Virgil Wong (http://virgilwong.com )
A prolific digital innovator, Columbia University artist and researcher Virgil Wong is also VP, Interactive Media for Element 115.
His work in the art of medical imaging is perhaps most in-play in his role as the co-founder of Medical Avatar, a company that “uses personalized 3D anatomical bodies (e.g. at right) to visualize health information in the past, present, and future.”
He is currently doing research at Columbia University on “time travel simulations” of patients’ bodies to motivate disease prevention.
His many new media creations and design/education collaborations fuse digital overlays with the human physique, using programs, apps, and online utilities.
Julia Barello (http://www.juliabarello.com)
Rather than emulate or add to the product of medical imaging, New Mexico State University art professor Julia Barello makes art with the raw product used for such imaging:
Using dyed x-ray film, Barello creates flowers like those seen at right, for installations, performance art, or wearable pieces such as the earrings pictured here.
Another of her installations sees recycled medical imaging film used to create a flock of birds.
“Obsession is my work method,” says Barello in the honestly-written artist statement on her web site.
Elizabeth Jameson (www.jamesonfineart.com)
California-based artist Elizabeth Jameson uses neuro-imaging technologies to showcase parts of the brain that are rarely seen outside the medical community.
“My works consist of a series of intimate portraits based on MRI and other digital scans, exploring the wonder and complexity of the brain.”
Says Jameson on her web site, “My quest to understand the brain began in 1991, when I was diagnosed with Multiple Sclerosis (MS). This disease ended my career as a public interest lawyer, but to my amazement, allowed me to discover myself as an artist who is able to offer my art to the general public as well as the scientific, medical, and disabled community.”
Laura Ferguson (www.lauraferguson.net)
At age 13, New York City-based artist Laura Ferguson credited a year spent in a full-body cast to help treat scoliosis with her fascination with her skeleton.
“When I first started drawing my skeleton in the early 1990’s, I used my own x-rays as source material. X-rays have a shadowy and mysterious beauty, but I began to feel limited by their straightforward, back-to-front point of view. I wanted to draw my skeleton in more dynamic poses, too complicated to imagine.”
After 2000, Ferguson was able to start using higher-resolution CT scans of her body with 3D rendering for creating her art. The result – as with all her art – is dramatic and highly personal.
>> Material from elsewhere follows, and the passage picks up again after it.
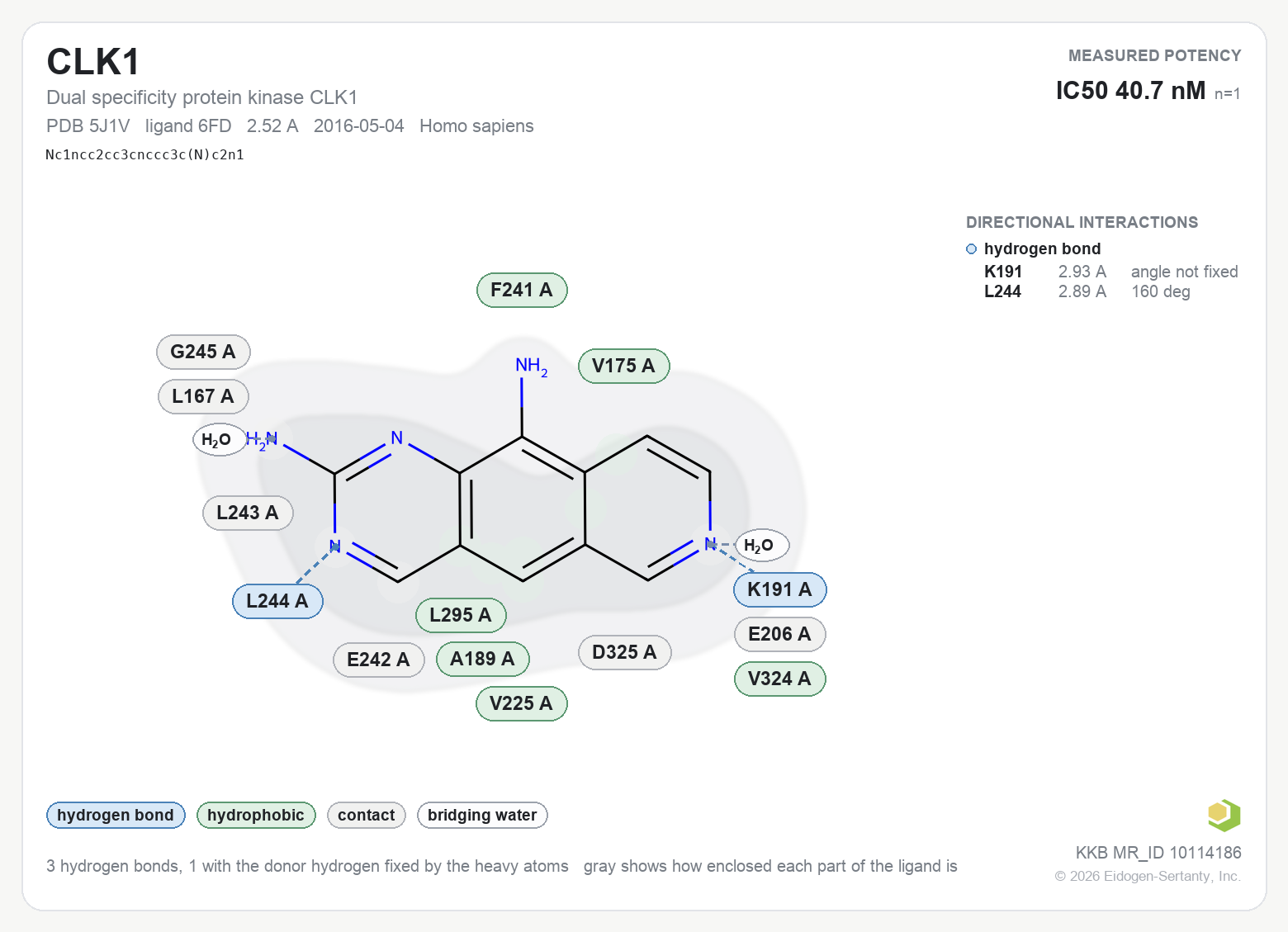Select the F241 A residue label
Image resolution: width=1288 pixels, height=932 pixels.
tap(522, 290)
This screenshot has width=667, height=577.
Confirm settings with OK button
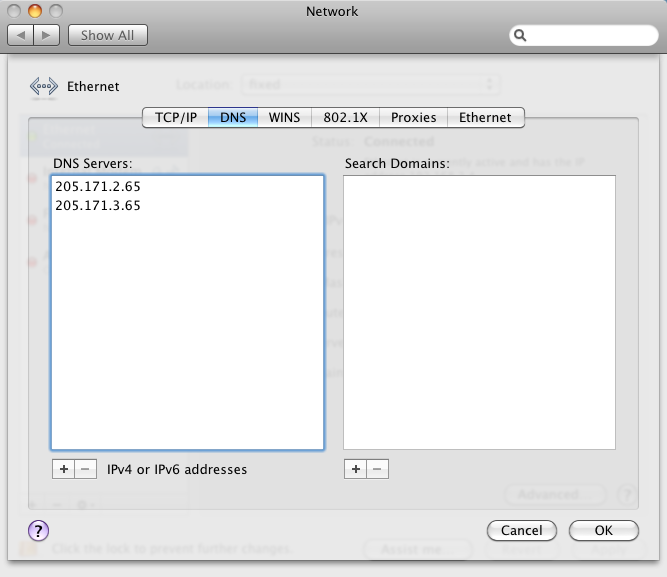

A California-based intermedia artist who has exhibited internationally, Marcos Lutyens has worked with staff at the University of California, San Diego’s Center for Brain and Cognition on large scale projects that involve interactivity, the environment and new technologies.
His FlavourCollider project deals with the reaction of the brain to the taste of different drinks is picked up through a “Neurosky Mindwave” headset that reads EEG signals. These signals are translated into visuals in real-time on flat screen monitors. “It’s an experiment to externalise and share taste-emotion impressions,” says Lutyens.
Satre Stuelke (www.radiologyart.com)
The original inspiration for this posting, physician and artist Satre Stuelke founded the Radiology Art project “to explore the hidden contents and structures of everyday things.”
Stuelke created these beautiful works of art while studying as a medical student at Weill Cornell Medical College in New York City.
Stuelke got the images from an older four-slice CT scanner (you can read more about the process here)
After scanning, the images are processed in Osirix for Mac and later with Adobe Photoshop.
In those programs, colors are assigned “based on the varying densities of materials present throughout the object to allow for optimal viewing of both inner and outer structures.”
Depending on the spread of densities within a particular subject, black or white backgrounds are put behind the images.